Tuesday, April 16, 2024

4/16/24: Helpful decision on the hearsay exception for statements of a party opponent

In United States v. Mirabal, --- F.4th ---, No. 22-50217 (9th Cir. 2024), the Court vacated Gabriel Mirabal’s conviction by jury trial for two counts of assaulting a federal officer resulting in bodily injury, in violation of 18 U.S.C. § 111, and remanded for further proceedings.

The Court held the district court abused its discretion in excluding the sworn statement of a government attorney as hearsay at Mirabal’s trial because, in a criminal case, the sworn statement of a government attorney in a plea agreement or sentencing memorandum is a party admission, excluded from the definition of hearsay under Federal Rule of Evidence 801(d)(2).

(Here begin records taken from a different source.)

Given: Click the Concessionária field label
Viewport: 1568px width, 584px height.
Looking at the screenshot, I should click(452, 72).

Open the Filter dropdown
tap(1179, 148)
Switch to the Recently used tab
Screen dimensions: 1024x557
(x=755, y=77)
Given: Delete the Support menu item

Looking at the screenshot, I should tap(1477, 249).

Today, we examine the application of . . . Rule 801(d)(2) in the context of government attorney statements. Doing so, we hold that, in a criminal case, the sworn statement of a government attorney in a plea agreement or sentencing memorandum is a party admission, excluded from the definition of hearsay under Rule 801(d)(2).

There is no question that, as our decision in Van Griffin implies, “the Federal Rules clearly contemplate that the federal government is a party-opponent of the defendant in criminal cases. Nor can it be seriously disputed that, as the Department of Transportation in Van Griffin was the “relevant and competent section of the government” when it came to highway safety, so is the Department of Justice with respect to criminal prosecutions. The logic of our decision in Van Griffin comfortably encompasses formal, signed statements made by a government attorney in filings before a court, such as plea agreements and sentencing memoranda. We therefore hold that when a criminal defendant seeks to introduce such statements at trial, they fall within Rule 801(d)(2)’s hearsay exclusion for statements made by an opposing party.

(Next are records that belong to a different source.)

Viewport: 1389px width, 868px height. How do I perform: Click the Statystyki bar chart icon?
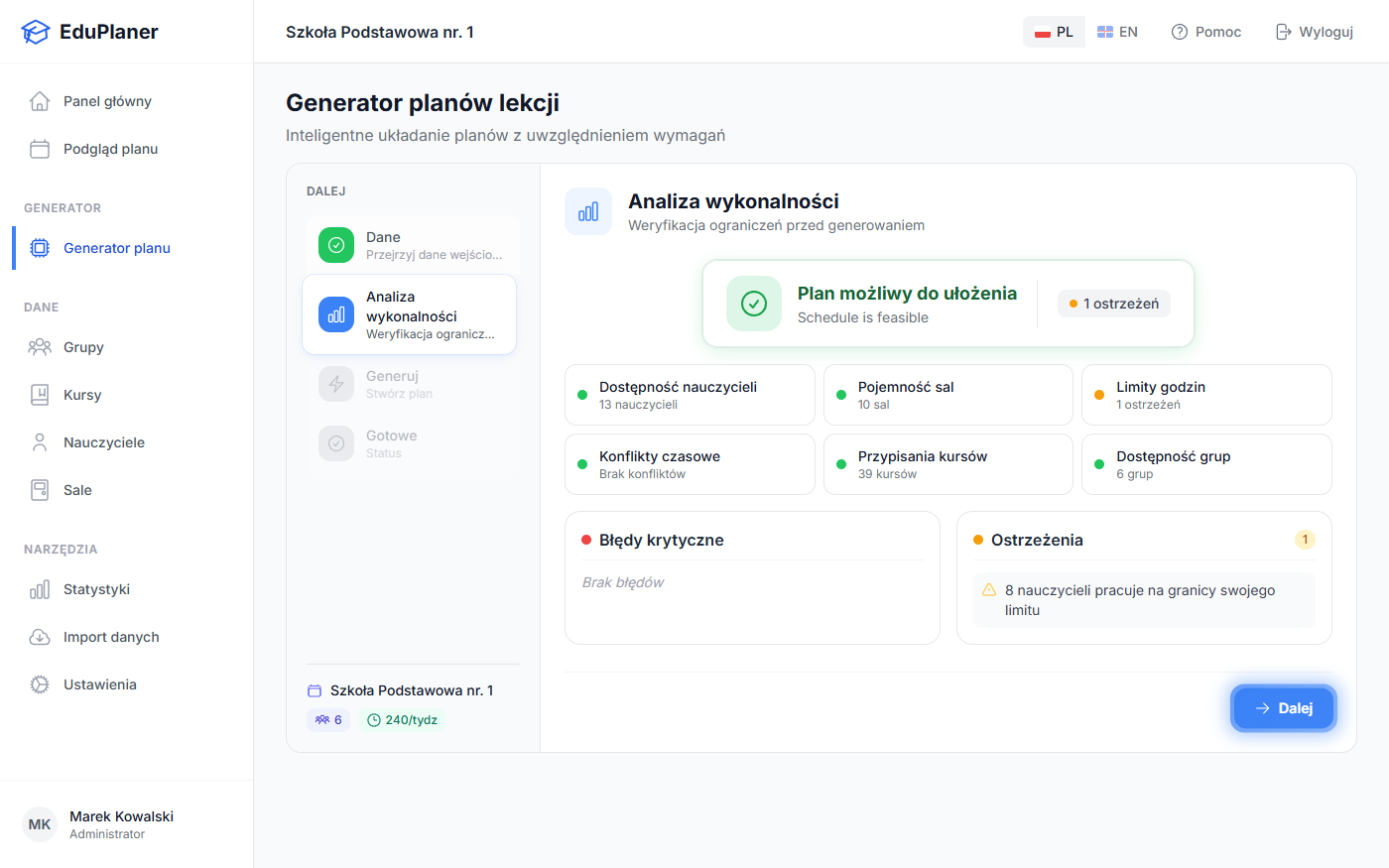point(40,589)
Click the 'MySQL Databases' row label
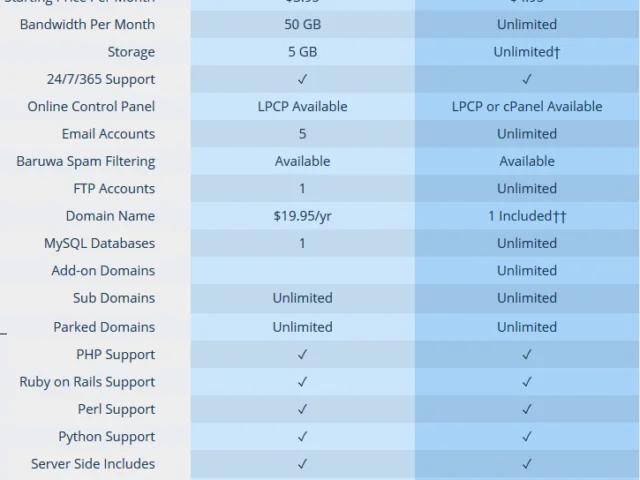The height and width of the screenshot is (480, 640). pos(100,243)
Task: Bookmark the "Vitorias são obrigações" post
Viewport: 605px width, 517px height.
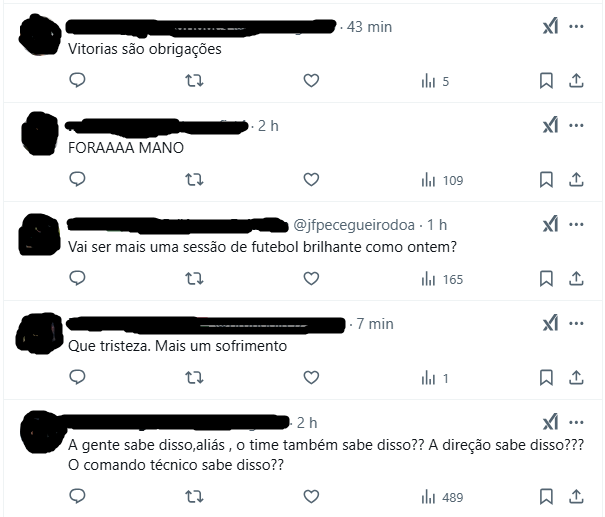Action: [x=546, y=81]
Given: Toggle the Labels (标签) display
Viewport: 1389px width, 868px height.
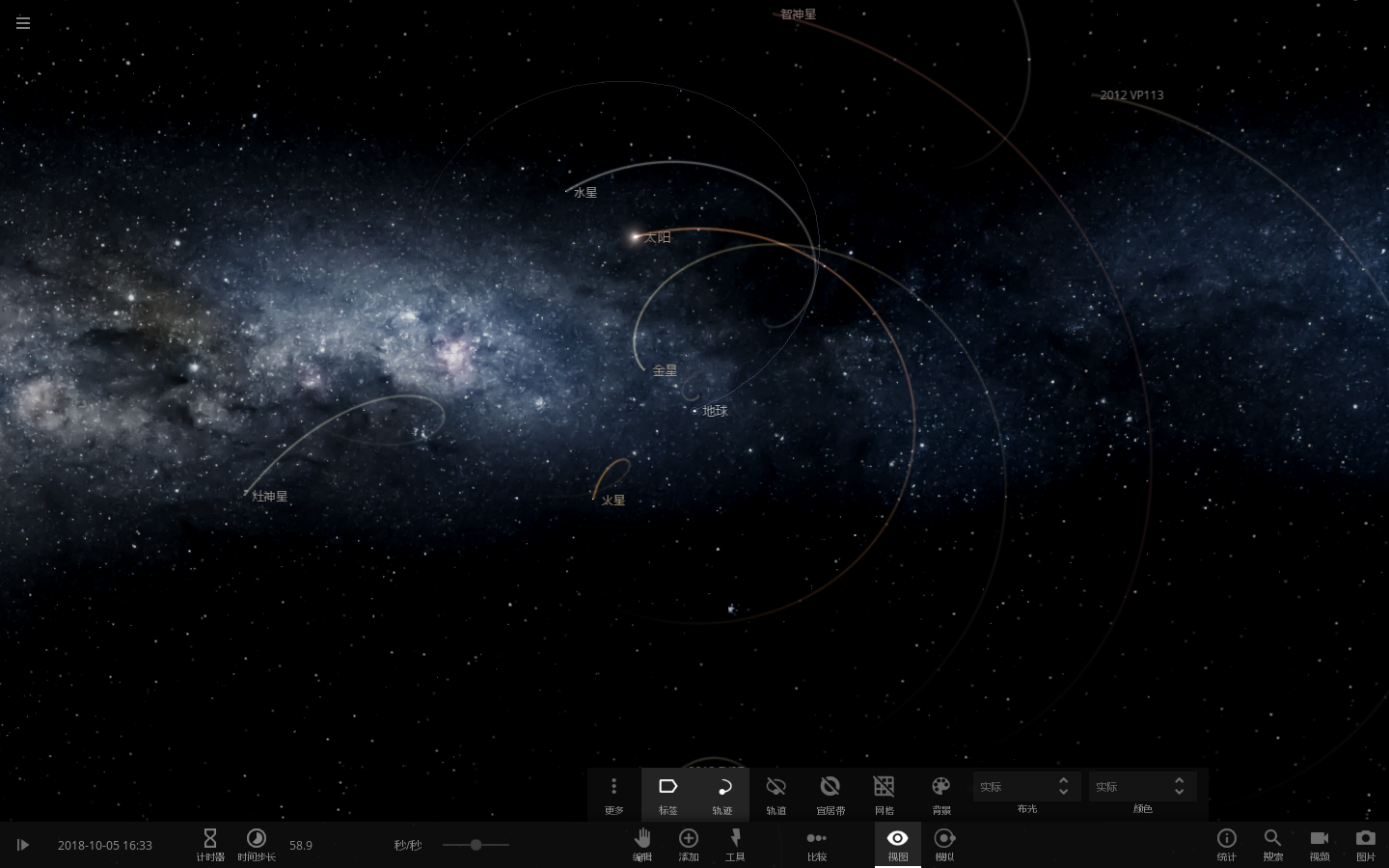Looking at the screenshot, I should coord(668,796).
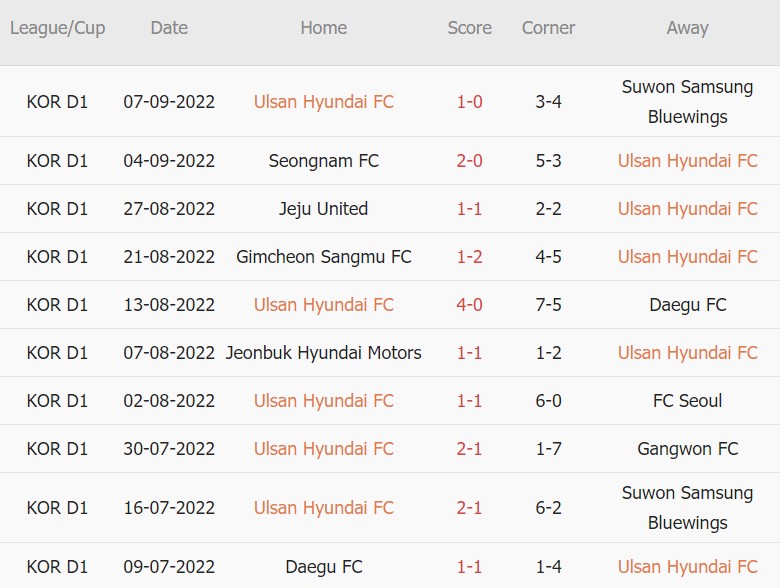Click the League/Cup column header
The image size is (780, 588).
click(x=57, y=28)
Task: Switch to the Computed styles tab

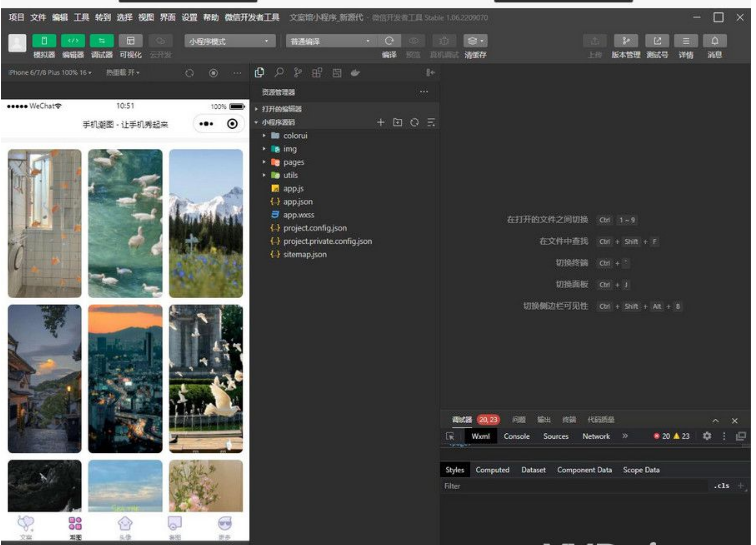Action: pos(492,470)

We do not determine how far Rule 801(d)(2) extends to other government employees. And exactly which departments of the federal government are a party-opponent will depend on a case’s factual circumstances. Today, we hold only that “in criminal cases, the Justice Department certainly should be considered” a party-opponent of criminal defendants. 

Friday, April 12, 2024

4/12/24: Case on appellate waivers and Miller v. Gammie

In United States v. Medina-Luna, --- F.4th ---, No. 23-705 (9th Cir. 2024), the Court dismissed in part and affirmed in part Medina-Luna's appeal from the 41-month prison sentence imposed following his guilty plea to an information charging him with attempted reentry by a removed noncitizen in violation of 8 U.S.C. § 1326. 

Medina-Luna challenged the validity of his waiver of a grand jury indictment.  The Court held that Medina-Luna waived the right to appeal that issue by pleading guilty unconditionally. Relying on the Supreme Court’s decision in United States v. Cotton, 535 U.S. 625 (2002) (holding that defects in an indictment do not deprive a court of jurisdiction), the panel held that an error in procuring a knowing and voluntary waiver of indictment is nonjurisdictional and is therefore waived by a defendant’s subsequent guilty plea.

Citing Miller v. Gammie, 335 F.3d 889 (9th Cir. 2003) (en banc) (holding that a three-judge panel may recognize a decision as overruled if it is clearly irreconcilable with a later precedent from the Supreme Court), the panel overruled United States v. Travis, 735 F.2d 1129 (9th Cir. 1984), to the extent Travis characterized any defect in the waiver of indictment as jurisdictional. The Court took the opportunity to reaffirm that Miller remains good law in all respects.

The Court also held the sentence was substantively reasonable.